Lots of academic papers have been written on the translation of L'étranger's first paragraph into English, and, cela ne veut rien dire has been translated differently according to the translator's analysis and comprehension of the novel. This can be seen in this 1988 article in the New York Times which gives two different translations for cela ne veut rien dire.
Since on FL we are asked to answer with facts rather than opinions I will try and give you a few keys to decide for yourself which translation you prefer.
The opening paragraph of L'étranger has been endlessly discussed in critical essays and it can only be understood in relation to the entire novel. As you have pointed out cela ne veut rien dire is a recurring sentence in the novel1. These first few lines help characterize Meursault's indifference. A key theme of the novel is Meursault's emotional indifference and his detachment to the society that surrounds him. When reading this first paragraph we must have in mind that L'étranger is Camus's first work in his cycle of the absurd2.
This sentence is a first step in showing Meursault's indifference to his mother's death, a few lines later he is depicted remaining indifferent at his mother's burial. This is central to Meursault's character. In 1942 (the year the novel was published) Camus said:
In our society, any man who does not cry at his mother's funeral risks being sentenced to death3. (My translation)
And indeed, this is what happens to Meursault in the end.
Two different meanings have been given to this "cela ne veut rien dire": it can either refer to the meaninglessness of the information about the date on which Meursault's mother died, or it can mean that Meursault is indifferent to his mother's death4.

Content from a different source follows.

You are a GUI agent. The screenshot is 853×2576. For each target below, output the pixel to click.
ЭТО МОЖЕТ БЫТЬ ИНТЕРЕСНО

According to which interpretation you choose you will translate cela ne veut rien dire in this opening paragraph as "That doesn't mean anything" (Gilles's answer suggests "this is meaningless" that works well too here), that retains the ambiguity we have in French and lets the reader make their own decision; or "Which leaves the matter doubtful", which stresses on the meaninglessness of the information concerning the date.
As an aside I could point out that even the translation into English of the title of the novel is open to controversy. If you are interested you can listen to this leçon du collège de France: "The Stranger contre The Outsider : un combat pour le titre de L'Étranger"
1 The author of a critical essay on the indifference of Meursault counted sept fois l'expression « cela n'avait pas d'importance », cinq fois « cela m'était égal », plus quantité d'autres formules comme « cela ne veut rien dire », « cela ne signifiait rien » ou d'autres semblables.
2 Camus separated his work into three cycles. Each cycle consisted of a novel, an essay, and a play. The first was the cycle of the absurd consisting of L'Étranger, Le Mythe de Sysiphe, and Caligula. (From Albert Camus entry on Wikipedia)
3 Original sentence: Dans notre société, tout homme qui ne pleure pas à l'enterrement de sa mère risque d'être condamné à mort. You can find it here.
4 This is how these two theories have been summed up in Sparknotes: "Mersault’s comment, “That doesn’t mean anything,” has at least two possible meanings. It could be taken as part of his discussion about which day Madame Meursault died. That is, Meursault could mean that the telegram does not reveal any meaningful information about the date of his mother’s death. However, the comment could also be read more broadly, with a significance that perhaps Meursault does not consciously intend; Meursault might be implying that it does not matter that his mother died at all. This possible reading introduces the idea of the meaninglessness of human existence, a theme that resounds throughout the novel.